Data extracted from a collection:
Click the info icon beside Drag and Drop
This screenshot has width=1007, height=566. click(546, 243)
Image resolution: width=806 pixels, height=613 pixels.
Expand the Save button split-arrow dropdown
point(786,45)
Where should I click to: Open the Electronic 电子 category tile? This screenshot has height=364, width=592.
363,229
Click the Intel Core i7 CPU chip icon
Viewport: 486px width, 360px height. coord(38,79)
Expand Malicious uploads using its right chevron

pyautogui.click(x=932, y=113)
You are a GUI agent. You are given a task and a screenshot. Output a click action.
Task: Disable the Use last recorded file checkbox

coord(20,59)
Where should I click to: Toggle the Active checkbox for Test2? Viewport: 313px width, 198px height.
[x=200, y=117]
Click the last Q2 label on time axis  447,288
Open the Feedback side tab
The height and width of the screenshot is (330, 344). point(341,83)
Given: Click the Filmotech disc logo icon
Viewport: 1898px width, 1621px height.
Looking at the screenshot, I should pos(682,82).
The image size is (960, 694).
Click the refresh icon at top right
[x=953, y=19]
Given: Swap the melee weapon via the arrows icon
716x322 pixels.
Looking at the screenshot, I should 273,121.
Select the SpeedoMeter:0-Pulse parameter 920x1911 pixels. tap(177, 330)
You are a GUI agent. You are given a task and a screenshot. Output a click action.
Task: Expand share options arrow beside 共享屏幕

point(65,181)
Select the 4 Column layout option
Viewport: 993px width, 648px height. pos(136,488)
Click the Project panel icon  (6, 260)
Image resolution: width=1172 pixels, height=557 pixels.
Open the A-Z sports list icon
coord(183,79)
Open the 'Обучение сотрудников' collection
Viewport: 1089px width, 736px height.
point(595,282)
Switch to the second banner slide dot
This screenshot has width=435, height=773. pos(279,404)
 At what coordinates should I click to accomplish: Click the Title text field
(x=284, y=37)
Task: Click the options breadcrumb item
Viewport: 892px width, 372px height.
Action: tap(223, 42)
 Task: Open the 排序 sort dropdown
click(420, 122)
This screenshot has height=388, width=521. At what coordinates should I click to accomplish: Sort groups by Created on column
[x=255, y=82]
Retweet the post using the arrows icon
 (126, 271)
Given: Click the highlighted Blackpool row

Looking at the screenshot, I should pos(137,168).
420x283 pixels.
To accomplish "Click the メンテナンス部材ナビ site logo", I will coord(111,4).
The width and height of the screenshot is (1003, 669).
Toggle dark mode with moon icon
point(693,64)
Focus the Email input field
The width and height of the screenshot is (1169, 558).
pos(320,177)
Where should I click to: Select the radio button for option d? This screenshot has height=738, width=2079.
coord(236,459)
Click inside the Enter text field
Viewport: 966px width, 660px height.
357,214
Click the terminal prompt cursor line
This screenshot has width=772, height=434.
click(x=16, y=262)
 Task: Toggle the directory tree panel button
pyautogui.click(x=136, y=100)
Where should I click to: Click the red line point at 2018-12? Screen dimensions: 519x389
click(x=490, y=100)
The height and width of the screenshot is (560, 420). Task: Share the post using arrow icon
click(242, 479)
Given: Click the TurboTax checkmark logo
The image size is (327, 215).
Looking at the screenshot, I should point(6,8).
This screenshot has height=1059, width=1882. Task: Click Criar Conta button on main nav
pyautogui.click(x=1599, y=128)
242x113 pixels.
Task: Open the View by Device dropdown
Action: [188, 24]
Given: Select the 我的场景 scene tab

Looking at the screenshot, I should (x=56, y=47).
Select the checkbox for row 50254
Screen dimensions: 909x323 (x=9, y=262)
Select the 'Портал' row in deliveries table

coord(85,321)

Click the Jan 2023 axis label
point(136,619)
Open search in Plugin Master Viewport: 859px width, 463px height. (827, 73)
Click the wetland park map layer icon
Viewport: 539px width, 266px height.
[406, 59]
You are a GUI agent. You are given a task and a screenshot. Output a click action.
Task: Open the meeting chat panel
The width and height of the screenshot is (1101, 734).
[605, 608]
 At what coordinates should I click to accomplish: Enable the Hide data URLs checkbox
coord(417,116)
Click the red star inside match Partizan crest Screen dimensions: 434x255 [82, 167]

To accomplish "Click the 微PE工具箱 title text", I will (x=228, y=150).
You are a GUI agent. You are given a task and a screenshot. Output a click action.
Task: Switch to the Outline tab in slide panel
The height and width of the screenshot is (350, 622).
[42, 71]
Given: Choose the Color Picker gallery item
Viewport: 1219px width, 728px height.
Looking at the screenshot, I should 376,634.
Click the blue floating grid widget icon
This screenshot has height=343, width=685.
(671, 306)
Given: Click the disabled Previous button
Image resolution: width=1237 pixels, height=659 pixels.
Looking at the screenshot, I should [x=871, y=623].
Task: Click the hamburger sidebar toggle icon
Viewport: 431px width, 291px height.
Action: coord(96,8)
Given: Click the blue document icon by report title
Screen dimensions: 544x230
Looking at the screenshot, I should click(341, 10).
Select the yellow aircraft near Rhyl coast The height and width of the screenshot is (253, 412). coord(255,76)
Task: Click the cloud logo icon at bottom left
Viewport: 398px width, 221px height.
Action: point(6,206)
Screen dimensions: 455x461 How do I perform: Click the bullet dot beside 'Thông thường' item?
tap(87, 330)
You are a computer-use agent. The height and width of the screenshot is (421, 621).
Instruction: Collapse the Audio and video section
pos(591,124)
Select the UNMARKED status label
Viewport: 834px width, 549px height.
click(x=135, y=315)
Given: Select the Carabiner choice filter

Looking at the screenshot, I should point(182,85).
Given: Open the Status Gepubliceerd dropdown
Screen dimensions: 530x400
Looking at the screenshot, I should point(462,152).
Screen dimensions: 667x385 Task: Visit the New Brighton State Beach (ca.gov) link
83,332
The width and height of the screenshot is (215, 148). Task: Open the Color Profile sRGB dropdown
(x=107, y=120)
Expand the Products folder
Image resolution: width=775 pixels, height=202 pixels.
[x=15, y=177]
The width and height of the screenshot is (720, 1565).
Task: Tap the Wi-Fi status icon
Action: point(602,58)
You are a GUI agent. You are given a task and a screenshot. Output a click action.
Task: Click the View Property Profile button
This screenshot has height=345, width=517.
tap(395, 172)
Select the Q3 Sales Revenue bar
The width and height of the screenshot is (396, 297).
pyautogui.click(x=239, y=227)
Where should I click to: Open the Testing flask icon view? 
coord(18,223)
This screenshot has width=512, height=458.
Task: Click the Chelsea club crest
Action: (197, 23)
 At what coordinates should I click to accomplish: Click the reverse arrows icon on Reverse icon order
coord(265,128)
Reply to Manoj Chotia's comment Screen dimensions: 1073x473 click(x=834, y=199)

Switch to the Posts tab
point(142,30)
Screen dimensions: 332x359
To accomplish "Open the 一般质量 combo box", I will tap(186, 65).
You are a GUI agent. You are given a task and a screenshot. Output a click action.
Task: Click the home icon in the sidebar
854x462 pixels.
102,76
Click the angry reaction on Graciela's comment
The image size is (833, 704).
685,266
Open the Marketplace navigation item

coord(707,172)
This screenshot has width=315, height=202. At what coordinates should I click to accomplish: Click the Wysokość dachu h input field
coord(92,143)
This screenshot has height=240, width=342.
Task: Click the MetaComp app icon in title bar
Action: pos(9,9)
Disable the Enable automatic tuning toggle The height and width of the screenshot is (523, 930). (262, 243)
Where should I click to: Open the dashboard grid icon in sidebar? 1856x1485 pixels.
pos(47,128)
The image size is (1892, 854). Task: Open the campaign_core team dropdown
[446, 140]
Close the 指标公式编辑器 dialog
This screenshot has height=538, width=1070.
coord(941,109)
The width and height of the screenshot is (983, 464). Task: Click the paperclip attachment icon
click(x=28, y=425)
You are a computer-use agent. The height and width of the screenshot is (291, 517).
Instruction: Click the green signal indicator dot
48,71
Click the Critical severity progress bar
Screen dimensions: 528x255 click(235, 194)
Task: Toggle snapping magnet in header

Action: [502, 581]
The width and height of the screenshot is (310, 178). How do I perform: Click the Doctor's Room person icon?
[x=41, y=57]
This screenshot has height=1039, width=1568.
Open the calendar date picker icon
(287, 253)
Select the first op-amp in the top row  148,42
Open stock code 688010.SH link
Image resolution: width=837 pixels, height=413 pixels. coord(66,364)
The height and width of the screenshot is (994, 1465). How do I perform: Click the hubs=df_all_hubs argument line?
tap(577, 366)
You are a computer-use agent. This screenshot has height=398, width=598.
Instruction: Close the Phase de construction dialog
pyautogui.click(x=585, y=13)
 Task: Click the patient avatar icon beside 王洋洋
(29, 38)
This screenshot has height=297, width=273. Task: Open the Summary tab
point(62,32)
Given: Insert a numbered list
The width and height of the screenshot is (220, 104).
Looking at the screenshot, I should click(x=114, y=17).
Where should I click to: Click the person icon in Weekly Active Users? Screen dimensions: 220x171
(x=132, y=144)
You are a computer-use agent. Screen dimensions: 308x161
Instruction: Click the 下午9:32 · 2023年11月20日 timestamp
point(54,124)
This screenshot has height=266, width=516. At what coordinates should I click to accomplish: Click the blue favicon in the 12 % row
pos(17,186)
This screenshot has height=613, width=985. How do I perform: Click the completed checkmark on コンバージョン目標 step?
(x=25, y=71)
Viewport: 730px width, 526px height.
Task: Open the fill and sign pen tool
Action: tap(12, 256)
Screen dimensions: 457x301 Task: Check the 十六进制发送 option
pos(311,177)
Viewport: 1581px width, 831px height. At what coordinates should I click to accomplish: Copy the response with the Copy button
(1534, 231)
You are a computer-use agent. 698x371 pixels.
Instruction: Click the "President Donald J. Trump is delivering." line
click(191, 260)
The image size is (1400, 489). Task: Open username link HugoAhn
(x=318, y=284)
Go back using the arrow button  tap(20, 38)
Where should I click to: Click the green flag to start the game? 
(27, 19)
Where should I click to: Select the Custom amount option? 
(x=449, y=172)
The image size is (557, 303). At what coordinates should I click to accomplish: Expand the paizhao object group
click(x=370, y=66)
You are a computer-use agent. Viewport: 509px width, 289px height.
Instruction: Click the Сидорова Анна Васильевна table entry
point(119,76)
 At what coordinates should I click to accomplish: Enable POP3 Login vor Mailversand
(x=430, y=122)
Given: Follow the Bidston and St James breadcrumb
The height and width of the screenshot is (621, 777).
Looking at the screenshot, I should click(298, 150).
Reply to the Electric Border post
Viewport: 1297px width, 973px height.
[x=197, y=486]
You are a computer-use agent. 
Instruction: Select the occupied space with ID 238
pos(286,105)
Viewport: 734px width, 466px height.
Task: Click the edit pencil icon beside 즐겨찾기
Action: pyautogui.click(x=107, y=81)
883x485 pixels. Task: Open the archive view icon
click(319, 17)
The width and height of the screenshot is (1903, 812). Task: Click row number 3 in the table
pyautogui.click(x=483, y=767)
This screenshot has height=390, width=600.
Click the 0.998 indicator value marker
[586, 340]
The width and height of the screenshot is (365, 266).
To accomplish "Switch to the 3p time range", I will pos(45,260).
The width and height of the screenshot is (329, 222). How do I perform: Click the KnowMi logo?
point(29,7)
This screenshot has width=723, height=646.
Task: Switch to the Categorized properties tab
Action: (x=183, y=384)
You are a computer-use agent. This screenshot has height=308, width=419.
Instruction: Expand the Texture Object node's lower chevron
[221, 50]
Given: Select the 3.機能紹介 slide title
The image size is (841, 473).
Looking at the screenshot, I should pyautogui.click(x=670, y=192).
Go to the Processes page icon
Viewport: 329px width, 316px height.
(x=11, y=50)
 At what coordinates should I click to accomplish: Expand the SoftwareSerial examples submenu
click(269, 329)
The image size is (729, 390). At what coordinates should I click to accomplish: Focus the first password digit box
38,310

▶ **GIVEN PROBLEM**
Which lines above contain the word "list"? Gather every one of them, copying each in full, and treat uppercase and lowercase as different.

▶ **PROBLEM SOLUTION**
Open the A-Z sports list icon
Given: Insert a numbered list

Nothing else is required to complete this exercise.